After World War II began, Germany invaded and occupied northwestern France beginning in May 1940. The Americans entered the war in December 1941, and by 1942 they and the British (who had been evacuated from the beaches of Dunkirk in May 1940 after being cut off by the Germans in the Battle of France) were considering the possibility of a major Allied invasion across the English Channel. The following year, Allied plans for a cross-Channel invasion began to ramp up. In November 1943, Adolf Hitler (1889-1945), who was aware of the threat of an invasion along France’s northern coast, put Erwin Rommel (1891-1944) in charge of spearheading defense operations in the region, even though the Germans did not know exactly where the Allies would strike. Hitler charged Rommel with finishing the Atlantic Wall, a 2,400-mile fortification of bunkers, landmines and beach and water obstacles.
Did You Know?

The Normandy American Cemetery, overlooking Omaha Beach and the English Channel, was established on June 8, 1944, as the first U.S. cemetery in Europe during World War II. It holds the graves of more than 9,300 U.S. servicemen who died in the D-Day invasion or subsequent missions.

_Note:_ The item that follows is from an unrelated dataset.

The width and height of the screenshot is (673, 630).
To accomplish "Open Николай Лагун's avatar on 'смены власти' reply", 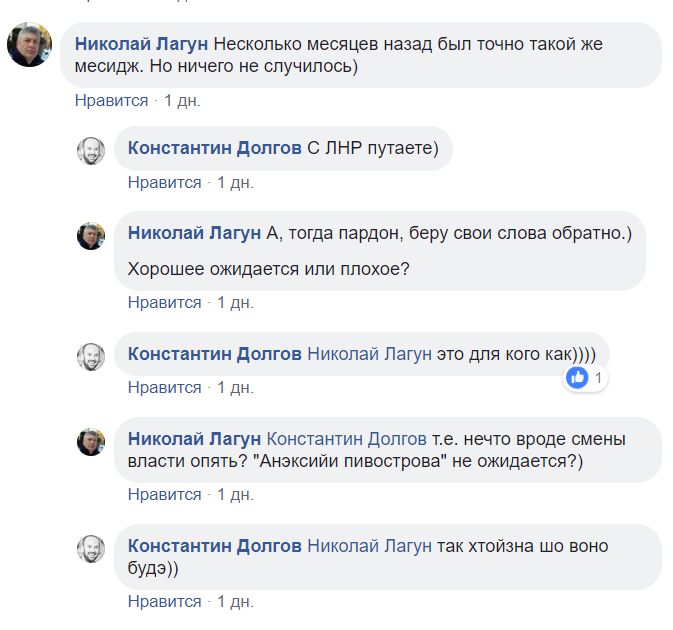I will tap(91, 442).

In January 1944, General Dwight Eisenhower (1890-1969) was appointed commander of Operation Overlord. In the months and weeks before D-Day, the Allies carried out a massive deception operation intended to make the Germans think the main invasion target was Pas-de-Calais (the narrowest point between Britain and France) rather than Normandy. In addition, they led the Germans to believe that Norway and other locations were also potential invasion targets. Many tactics was used to carry out the deception, including fake equipment; a phantom army commanded by George Patton and supposedly based in England, across from Pas-de-Calais; double agents; and fraudulent radio transmissions.
A Weather Delay: June 5, 1944

Eisenhower selected June 5, 1944, as the date for the invasion; however, bad weather on the days leading up to the operation caused it to be delayed for 24 hours. On the morning of June 5, after his meteorologist predicted improved conditions for the following day, Eisenhower gave the go-ahead for Operation Overlord. He told the troops: “You are about to embark upon the Great Crusade, toward which we have striven these many months. The eyes of the world are upon you.”

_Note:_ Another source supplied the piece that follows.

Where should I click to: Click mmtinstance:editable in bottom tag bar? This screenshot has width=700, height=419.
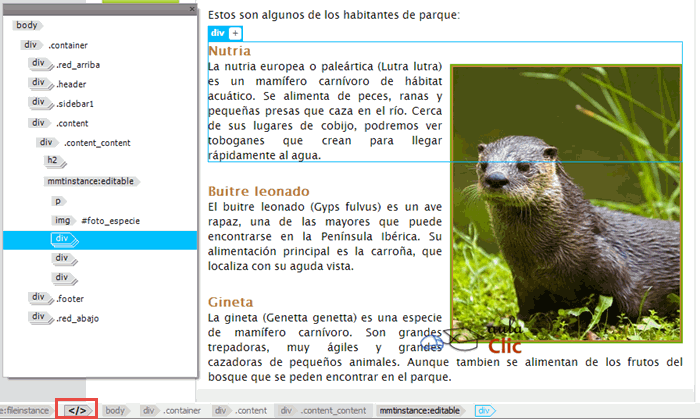418,411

Later that day, more than 5,000 ships and landing craft carrying troops and supplies left England for the trip across the Channel to France, while more than 11,000 aircraft were mobilized to provide air cover and support for the invasion.
D-Day Landings: June 6, 1944

By dawn on June 6, thousands of paratroopers and glider troops were already on the ground behind enemy lines, securing bridges and exit roads. The amphibious invasions began at 6:30 a.m. The British and Canadians overcame light opposition to capture beaches codenamed Gold, Juno and Sword, as did the Americans at Utah Beach. U.S. forces faced heavy resistance at Omaha Beach, where there were over 2,000 American casualties. However, by day’s end, approximately 156,000 Allied troops had successfully stormed Normandy’s beaches.According to some estimates, more than 4,000 Allied troops lost their lives in the D-Day invasion, with thousands more wounded or missing.

Less than a week later, on June 11, the beaches were fully secured and over 326,000 troops, more than 50,000 vehicles and some 100,000 tons of equipment had landed at Normandy.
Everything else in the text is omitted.